First, for code generation, the live range of the fixed registers should be limited to avoid possible correctness issues and simplify register allocation.

Second, for register allocation, we can construct an elimination ordering as if all precolored nodes were listed first. This amounts to the initial weights of the ordinary vertices being set to the number of neighbors that are precolored before the maximum cardinality search algorithm starts. The resulting list may or may not be a simplicial elimination ordering, but we can nevertheless proceed with greedy coloring as before.

## 8 Summary

Register allocation is an important phase in a compiler. It uses information about the interference of destinations to map an unbounded number of temps to a finite number of registers, spilling temporaries onto stack slots if necessary. The algorithm described here is due to Hack [Hac07] and Pereira and Palsberg [PP05]. It is simpler than the one in the textbook and appears to perform comparably. We have covered the algorithm backwards. In an implementation, we would proceeds through the following steps:

- 1. **Build** the interference graph (we will learn how to do this in the next lecture).
- 2. **Order** the nodes using maximum cardinality search.
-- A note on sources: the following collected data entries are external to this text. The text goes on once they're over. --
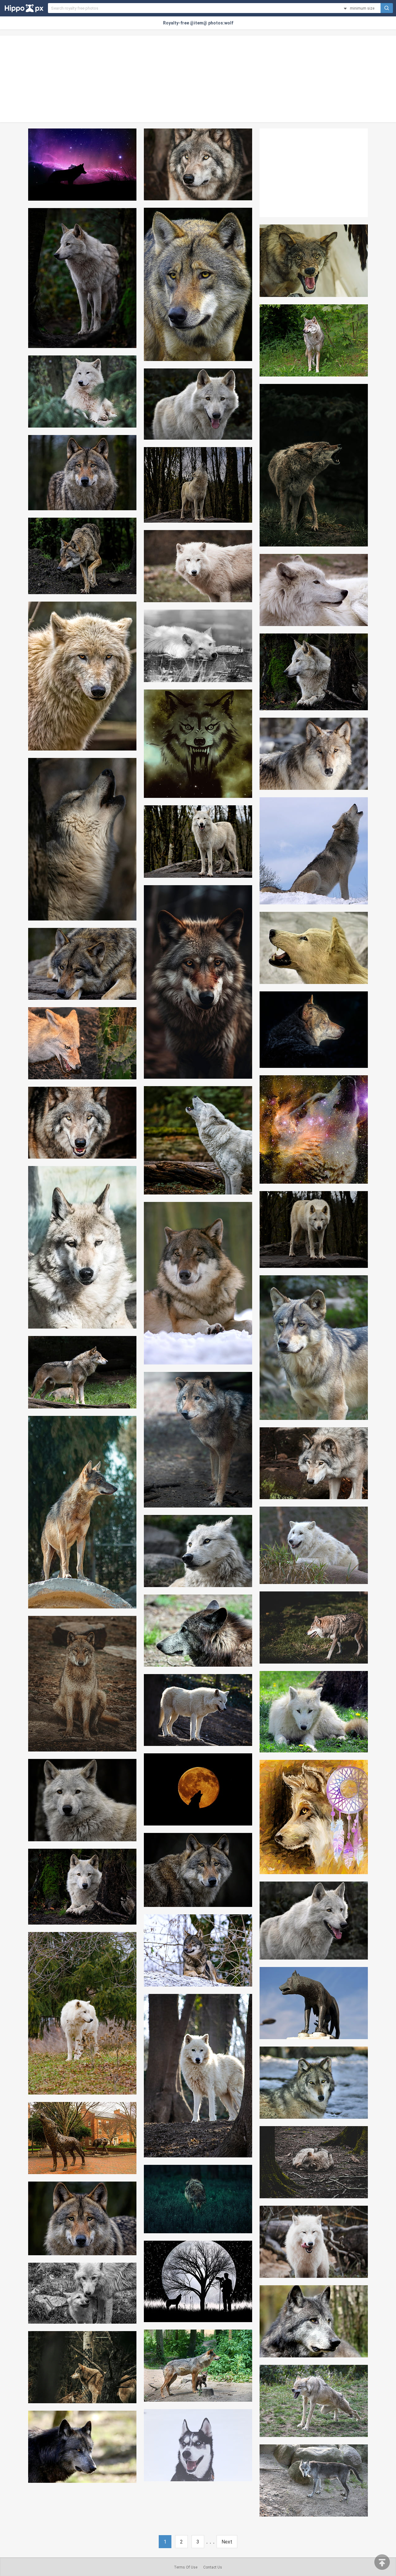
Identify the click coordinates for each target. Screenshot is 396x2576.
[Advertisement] (198, 79)
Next (227, 2542)
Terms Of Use (185, 2567)
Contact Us (212, 2567)
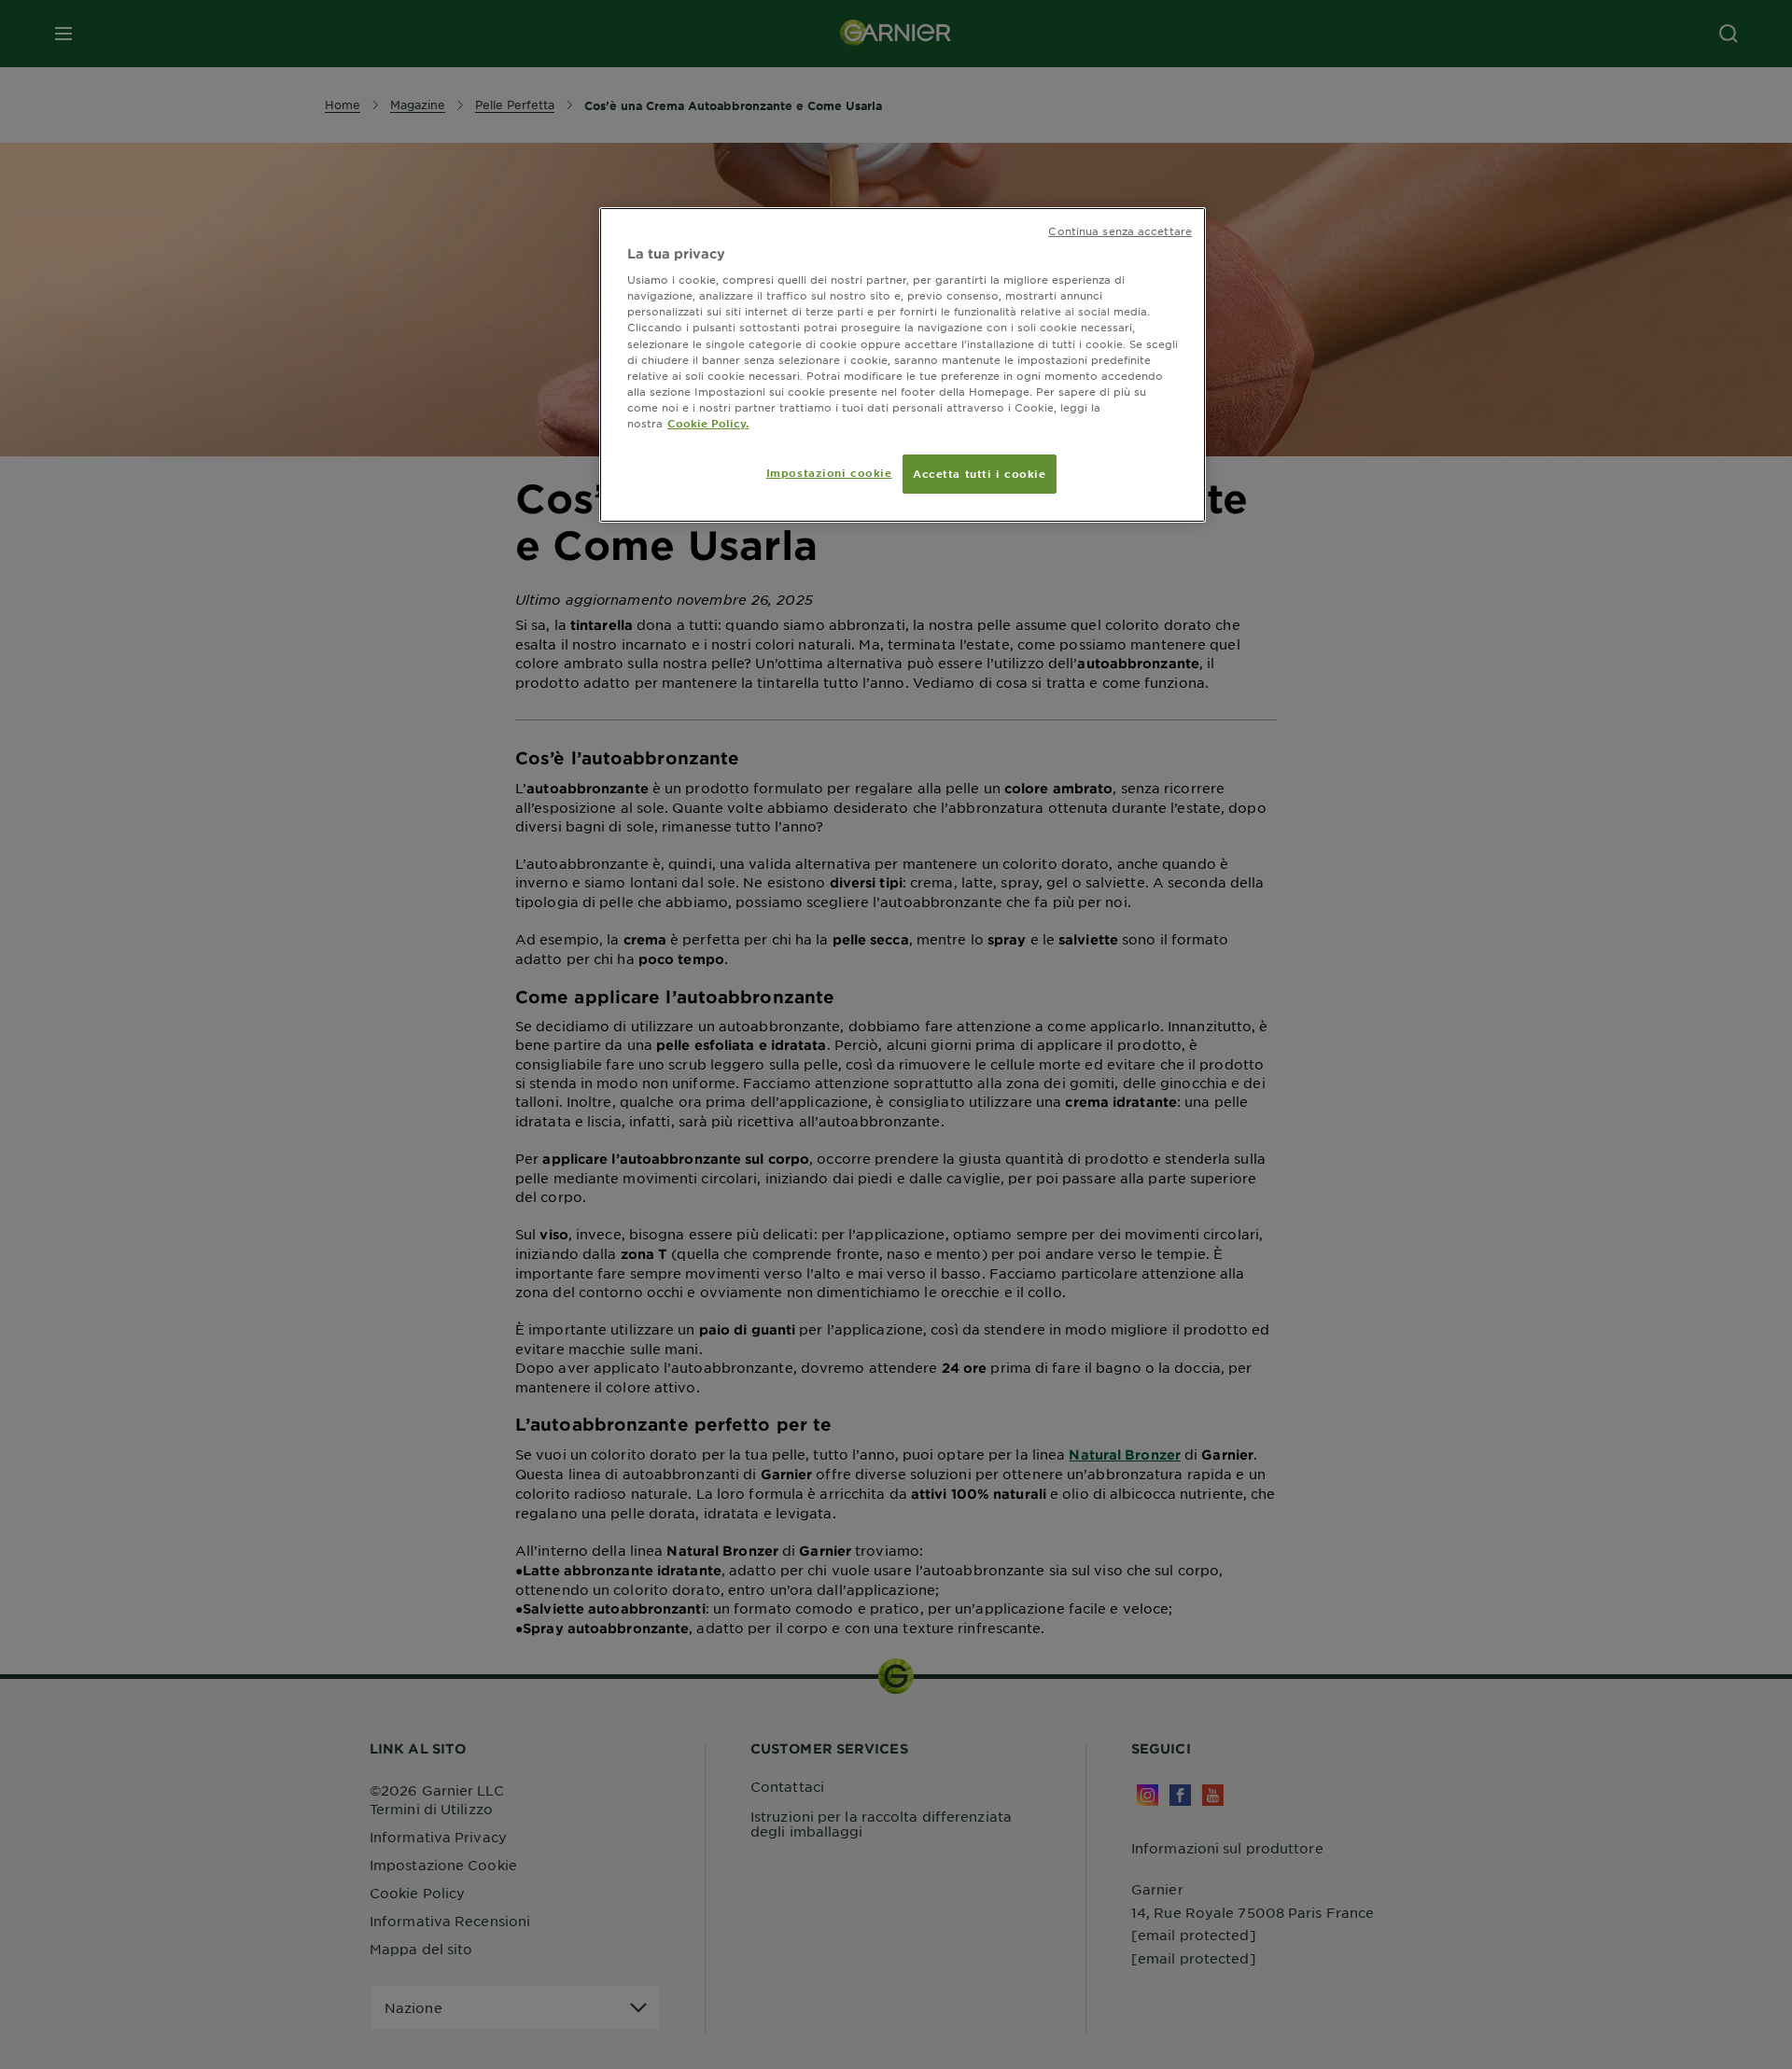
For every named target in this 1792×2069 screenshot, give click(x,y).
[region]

- 3. **Color** the graph greedily according to the elimination ordering.
- 4. **Spill** if more colors are needed than registers available.
- 5\* Coalesce non-interfering move-related nodes greedily.
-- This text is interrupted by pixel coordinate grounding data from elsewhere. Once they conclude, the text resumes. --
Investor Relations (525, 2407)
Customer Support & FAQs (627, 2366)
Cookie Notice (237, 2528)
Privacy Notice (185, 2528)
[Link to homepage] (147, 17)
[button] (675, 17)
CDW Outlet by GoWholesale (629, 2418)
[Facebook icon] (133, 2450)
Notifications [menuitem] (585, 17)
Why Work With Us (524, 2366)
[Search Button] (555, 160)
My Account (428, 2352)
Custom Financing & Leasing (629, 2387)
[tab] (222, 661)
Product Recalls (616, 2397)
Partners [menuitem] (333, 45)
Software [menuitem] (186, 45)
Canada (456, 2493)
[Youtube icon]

The last step, coalescing, is an optimization which is not required to generate correct code; we will talk about it later in the course, when we consider optimization. Variants such as a separate spilling pass before coloring are described in the references above can further improve the efficiency of the generated code. On chordal graphs, which come from SSA programs and often arise directly, register allocations is polynomial and efficient in practice.

#### Questions

- 1. Why does register allocation take such a long time? It is polynomial isn't it?
- 2. Given an optimal graph coloring, how would you construct an ordering such that greedy graph coloring would re-create that coloring?
- 3. What is the minimum number of 3-address code instructions, ending with ret %eax, needed to make a non-chordal graph? What is the minimum number of 2-address code instructions?
- 4. Does it make a difference where start the construction of a simplicial elimination order?
- 5. Is register allocation for programs with mixed data types more difficult than for programs with uniform types? Why or why not?
- 6. Why is chordality of a graph interesting for register allocation?
- 7. Why should one worry about allocating half registers of lower data width? Isn't accessing words out of double words etc. inefficient? Is accessing bytes out of words inefficient?

#### References

- [App98] Andrew W. Appel. *Modern Compiler Implementation in ML*. Cambridge University Press, Cambridge, England, 1998.
- [Cha82] Gregory J. Chaitin. Register allocation and spilling via graph coloring. In *Proceedings of the Symposium on Compiler Construction*, pages 98–105, Boston, Massachusetts, June 1982. ACM Press.

- [Hac07] Sebastian Hack. *Register Allocation for Programs in SSA Form.* PhD thesis, Universität Karlsruhe, October 2007.
- [PP05] Fernando Magno Quintão Pereira and Jens Palsberg. Register allocation via coloring of chordal graphs. In K.Yi, editor, *Proceedings of the Third Asian Symposium on Programming Languages and Systems (APLAS'05)*, pages 315–329, Tsukuba, Japan, November 2005. Springer LNCS 3780.